= Harry Yeaggy =

American banker and car collector (born 1946)

Harry Yeaggy (born 1946) is an American banker and car collector. He and Louis Beck co-own the Cincinnati-based Union Savings Bank and Guardian Savings Bank, a subsidiary of U.S. Bancorp; the pair became business partners in the 1980s. In 2008 Yeaggy was a director of Janus Hotels & Resorts following their merger with Beck Hospitality. Yeaggy has held a major stake in Beck Hospitality, and served as chief operating officer.

His car collection is displayed at a private museum in Ohio. Yeaggy has 25 cars in his collection and sells a car before he acquires a new one. His family could not afford a car when he was a child. He started to collect cars after acquiring a 1937 Packard and restoring it; he then bought Dusenbergs.
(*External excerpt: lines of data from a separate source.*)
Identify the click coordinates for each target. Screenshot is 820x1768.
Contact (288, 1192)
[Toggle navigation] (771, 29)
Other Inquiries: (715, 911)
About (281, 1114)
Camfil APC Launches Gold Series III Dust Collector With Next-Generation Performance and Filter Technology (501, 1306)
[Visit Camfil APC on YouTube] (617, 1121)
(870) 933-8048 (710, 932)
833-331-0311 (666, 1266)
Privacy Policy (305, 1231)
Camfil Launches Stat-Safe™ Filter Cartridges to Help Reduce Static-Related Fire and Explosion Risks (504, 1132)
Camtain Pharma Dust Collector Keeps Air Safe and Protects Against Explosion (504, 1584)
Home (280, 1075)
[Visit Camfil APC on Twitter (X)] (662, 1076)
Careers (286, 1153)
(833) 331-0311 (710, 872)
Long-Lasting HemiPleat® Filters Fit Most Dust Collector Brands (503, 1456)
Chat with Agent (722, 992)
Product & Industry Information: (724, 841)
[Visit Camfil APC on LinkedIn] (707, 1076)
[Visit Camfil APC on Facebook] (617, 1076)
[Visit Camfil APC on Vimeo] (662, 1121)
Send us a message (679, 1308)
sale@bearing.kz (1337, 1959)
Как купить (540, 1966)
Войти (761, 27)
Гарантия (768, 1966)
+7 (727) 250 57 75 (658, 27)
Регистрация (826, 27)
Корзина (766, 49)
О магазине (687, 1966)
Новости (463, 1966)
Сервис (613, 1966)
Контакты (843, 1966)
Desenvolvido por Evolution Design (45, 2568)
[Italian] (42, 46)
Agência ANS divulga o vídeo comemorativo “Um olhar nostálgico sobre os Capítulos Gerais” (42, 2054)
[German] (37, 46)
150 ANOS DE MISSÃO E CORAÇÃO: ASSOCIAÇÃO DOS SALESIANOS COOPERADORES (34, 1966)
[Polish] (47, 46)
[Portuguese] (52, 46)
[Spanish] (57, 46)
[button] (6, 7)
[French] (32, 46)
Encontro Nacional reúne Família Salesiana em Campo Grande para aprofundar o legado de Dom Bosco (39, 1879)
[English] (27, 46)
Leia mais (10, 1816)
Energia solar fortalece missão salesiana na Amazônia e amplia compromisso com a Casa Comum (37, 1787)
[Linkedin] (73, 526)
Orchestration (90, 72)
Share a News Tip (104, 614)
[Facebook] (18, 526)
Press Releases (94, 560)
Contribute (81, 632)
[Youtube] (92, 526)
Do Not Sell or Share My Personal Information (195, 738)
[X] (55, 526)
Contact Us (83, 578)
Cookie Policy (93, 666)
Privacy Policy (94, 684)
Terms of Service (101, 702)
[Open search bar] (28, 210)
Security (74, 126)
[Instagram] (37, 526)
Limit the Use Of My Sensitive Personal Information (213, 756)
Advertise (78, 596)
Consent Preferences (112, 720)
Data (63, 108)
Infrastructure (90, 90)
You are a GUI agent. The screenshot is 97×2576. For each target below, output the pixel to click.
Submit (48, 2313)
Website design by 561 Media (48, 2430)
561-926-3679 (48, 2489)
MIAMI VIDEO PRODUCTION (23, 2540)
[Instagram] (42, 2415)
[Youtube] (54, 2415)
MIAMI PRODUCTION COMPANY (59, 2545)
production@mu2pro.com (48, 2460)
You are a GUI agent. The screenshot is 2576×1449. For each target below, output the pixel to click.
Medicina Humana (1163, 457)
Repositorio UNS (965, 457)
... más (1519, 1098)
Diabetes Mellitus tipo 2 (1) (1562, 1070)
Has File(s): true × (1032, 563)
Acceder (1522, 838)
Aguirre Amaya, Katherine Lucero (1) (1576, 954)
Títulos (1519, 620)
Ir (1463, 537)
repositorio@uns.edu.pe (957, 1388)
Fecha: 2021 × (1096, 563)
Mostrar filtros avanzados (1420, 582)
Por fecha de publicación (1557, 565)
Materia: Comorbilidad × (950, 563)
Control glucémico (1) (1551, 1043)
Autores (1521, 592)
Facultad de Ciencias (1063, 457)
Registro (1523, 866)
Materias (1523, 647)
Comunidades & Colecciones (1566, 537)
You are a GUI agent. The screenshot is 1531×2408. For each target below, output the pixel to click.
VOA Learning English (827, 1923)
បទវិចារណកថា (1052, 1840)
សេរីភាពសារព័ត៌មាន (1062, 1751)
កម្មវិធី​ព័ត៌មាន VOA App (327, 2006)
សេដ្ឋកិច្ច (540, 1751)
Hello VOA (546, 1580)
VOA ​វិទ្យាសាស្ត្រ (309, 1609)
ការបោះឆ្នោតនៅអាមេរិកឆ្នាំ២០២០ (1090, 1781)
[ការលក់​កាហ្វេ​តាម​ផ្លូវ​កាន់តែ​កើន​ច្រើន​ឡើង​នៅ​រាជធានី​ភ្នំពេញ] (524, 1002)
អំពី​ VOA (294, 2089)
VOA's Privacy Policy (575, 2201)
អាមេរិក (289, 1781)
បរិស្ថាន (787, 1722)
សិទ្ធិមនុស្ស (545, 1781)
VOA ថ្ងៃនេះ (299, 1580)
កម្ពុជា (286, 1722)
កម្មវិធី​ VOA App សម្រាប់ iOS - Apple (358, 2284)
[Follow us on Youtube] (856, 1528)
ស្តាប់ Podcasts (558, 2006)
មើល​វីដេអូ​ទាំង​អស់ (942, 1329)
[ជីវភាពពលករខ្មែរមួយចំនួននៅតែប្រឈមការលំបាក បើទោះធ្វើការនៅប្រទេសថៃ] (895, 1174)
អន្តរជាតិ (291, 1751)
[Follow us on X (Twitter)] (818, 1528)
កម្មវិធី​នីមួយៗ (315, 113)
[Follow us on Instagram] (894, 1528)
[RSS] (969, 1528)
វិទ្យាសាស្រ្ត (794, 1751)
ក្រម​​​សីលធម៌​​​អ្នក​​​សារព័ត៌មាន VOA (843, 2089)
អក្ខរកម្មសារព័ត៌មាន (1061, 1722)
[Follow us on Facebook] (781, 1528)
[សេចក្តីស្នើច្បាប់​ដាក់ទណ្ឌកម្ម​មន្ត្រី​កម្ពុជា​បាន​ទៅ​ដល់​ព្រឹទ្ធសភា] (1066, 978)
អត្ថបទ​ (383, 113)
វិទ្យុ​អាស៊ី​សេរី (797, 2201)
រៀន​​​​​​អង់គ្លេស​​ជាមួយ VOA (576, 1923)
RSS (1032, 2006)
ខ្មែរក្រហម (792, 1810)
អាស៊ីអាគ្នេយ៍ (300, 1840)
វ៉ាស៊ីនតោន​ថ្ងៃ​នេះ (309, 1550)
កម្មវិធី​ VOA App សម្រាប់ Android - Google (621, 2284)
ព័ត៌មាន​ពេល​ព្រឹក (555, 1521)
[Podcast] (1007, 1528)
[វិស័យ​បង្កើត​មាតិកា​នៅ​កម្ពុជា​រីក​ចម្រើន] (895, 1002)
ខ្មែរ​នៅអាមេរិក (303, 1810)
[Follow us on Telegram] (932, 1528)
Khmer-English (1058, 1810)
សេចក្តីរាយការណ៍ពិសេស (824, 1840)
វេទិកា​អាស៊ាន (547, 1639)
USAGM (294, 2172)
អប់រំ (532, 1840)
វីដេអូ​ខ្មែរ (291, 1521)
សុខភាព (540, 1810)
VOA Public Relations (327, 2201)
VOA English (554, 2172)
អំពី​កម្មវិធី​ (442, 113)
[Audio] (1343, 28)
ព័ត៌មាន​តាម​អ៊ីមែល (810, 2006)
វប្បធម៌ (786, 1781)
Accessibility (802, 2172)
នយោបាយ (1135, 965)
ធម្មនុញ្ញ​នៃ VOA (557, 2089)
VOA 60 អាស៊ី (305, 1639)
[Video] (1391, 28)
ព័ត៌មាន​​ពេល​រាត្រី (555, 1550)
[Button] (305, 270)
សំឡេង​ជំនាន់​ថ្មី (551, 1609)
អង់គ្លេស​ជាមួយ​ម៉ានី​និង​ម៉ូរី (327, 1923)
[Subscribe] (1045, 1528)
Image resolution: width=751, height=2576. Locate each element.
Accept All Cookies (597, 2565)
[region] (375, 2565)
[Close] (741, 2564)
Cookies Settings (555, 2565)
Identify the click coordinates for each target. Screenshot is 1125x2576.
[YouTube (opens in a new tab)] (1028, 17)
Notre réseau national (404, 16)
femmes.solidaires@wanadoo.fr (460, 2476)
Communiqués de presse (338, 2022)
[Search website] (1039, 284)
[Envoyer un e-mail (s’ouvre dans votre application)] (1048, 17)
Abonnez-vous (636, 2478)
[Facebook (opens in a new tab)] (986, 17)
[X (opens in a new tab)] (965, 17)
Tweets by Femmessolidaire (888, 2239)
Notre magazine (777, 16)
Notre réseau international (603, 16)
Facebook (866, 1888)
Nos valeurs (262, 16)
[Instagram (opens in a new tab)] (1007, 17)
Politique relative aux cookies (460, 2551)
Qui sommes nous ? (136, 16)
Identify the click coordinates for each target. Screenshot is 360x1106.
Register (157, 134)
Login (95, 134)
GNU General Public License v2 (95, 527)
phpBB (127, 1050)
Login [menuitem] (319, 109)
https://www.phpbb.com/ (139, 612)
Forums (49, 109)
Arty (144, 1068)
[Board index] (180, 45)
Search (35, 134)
His garage was profiled by Phil Berg in Autoweek magazine in April 2008. In 2022 Yeaggy lost a legal case against the Ohio Board of Tax Appeals regarding sales tax and was ordered to pay $950,000 in use tax, plus penalties and interest.

Notable automobiles owned by Yeaggy have included:

- The Mormon Meteor.
- The Aston Martin DB5 that was driven by Sean Connery in Goldfinger and Thunderball, which he bought in 2010 at RM Auctions in London for £2.6 million.
- A 1956 Cadillac parade car used by the American presidents Dwight D. Eisenhower, John F. Kennedy and Lyndon B. Johnson and believed to have been travelling directly behind Kennedy's car during his assassination; he bought this in 2006 at auction for $400,000.
- A 1962 "bubbletop" Lincoln that Kennedy used when president.
- The 1956 Chevrolet Corvette C1 SR that came ninth at the 1956 12 Hours of Sebring, which he sold around 2011.
- The No. 1076 Ford GT40
- The 001 chassis Chevrolet Corvette Grand Sport with a 427 "big block" engine, which he bought in 2002 for $4.2 million.
- A Ferrari F40, F50 and Ferrari Enzo.
- A 1967 Ferrari 412 P which was once displayed at the Cincinnati Art Museum.
- A 1929 Duesenberg J/SJ Convertible that won the Best in Show Concours d'Elegance Trophy at the 23rd Amelia Island Concours d'Elegance in 2018.